BOOK THE FOURTH
16. Chapter XVI
THE SORROW OF BOON COMPANIONS FOR OUR AFFLICTIONS. THE DUNGEON AND ITS
VICTIMS.
IT was now late on the third and last day of the trial of Glaucus and
Olinthus. A few hours after the court had broken up and judgment been
given, a small party of the fashionable youth at Pompeii were assembled
round the fastidious board of Lepidus.
'So Glaucus denies his crime to the last?' said Clodius.
'Yes; but the testimony of Arbaces was convincing; he saw the blow given,'
answered Lepidus.
'What could have been the cause?'
'Why, the priest was a gloomy and sullen fellow. He probably rated Glaucus
soundly about his gay life and gaming habits, and ultimately swore he would
not consent to his marriage with Ione. High words arose; Glaucus seems to
have been full of the passionate god, and struck in sudden exasperation.
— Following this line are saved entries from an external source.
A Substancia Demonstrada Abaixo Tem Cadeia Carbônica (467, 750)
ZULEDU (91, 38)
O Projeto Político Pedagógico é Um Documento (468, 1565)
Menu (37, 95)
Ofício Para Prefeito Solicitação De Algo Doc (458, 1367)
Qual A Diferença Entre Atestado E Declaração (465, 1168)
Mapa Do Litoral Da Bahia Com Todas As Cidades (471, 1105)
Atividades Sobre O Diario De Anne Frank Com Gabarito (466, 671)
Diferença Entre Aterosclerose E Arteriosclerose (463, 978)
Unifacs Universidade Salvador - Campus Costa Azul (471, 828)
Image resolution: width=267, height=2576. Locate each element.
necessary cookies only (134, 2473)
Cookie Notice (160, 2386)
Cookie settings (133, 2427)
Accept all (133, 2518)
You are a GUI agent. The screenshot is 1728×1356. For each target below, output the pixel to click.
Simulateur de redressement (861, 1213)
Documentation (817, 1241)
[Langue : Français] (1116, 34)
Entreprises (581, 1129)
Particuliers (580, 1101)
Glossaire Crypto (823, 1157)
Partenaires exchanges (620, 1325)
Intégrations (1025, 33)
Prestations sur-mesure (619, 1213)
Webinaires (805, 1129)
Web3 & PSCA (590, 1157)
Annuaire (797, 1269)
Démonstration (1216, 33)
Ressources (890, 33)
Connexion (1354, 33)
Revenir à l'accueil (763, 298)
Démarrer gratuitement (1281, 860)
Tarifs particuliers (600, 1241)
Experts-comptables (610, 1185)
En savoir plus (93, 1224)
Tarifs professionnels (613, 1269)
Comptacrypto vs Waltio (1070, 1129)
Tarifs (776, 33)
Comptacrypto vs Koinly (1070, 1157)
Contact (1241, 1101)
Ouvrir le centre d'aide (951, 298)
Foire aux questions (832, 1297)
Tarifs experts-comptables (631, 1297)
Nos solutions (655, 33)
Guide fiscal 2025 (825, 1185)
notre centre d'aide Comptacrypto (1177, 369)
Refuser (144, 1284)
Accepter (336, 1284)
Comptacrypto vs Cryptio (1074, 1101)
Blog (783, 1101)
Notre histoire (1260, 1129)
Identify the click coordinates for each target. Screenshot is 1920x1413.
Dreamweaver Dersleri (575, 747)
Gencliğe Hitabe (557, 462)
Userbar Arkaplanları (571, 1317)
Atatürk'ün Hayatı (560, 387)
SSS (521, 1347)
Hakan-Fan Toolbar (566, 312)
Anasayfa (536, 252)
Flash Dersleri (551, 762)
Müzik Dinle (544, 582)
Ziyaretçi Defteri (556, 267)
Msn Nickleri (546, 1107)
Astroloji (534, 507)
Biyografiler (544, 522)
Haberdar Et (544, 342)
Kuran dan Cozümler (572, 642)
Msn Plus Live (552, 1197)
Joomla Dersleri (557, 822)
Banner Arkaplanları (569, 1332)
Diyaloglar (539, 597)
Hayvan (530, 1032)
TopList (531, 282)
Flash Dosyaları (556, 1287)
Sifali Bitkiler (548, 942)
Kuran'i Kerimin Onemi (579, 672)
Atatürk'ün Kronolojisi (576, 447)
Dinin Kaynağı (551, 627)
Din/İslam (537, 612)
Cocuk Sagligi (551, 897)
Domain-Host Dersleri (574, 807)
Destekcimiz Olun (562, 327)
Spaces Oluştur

The excitement of wine, the desperation of abrupt remorse, brought on the
delirium under which he suffered for some days; and I can readily imagine,
poor fellow! that, yet confused by that delirium, he is even now unconscious
of the crime he committed! Such, at least, is the shrewd conjecture of
Arbaces, who seems to have been most kind and forbearing in his testimony.'
'Yes; he has made himself generally popular by it. But, in consideration of
these extenuating circumstances, the senate should have relaxed the
sentence.'
'And they would have done so, but for the people; but they were outrageous.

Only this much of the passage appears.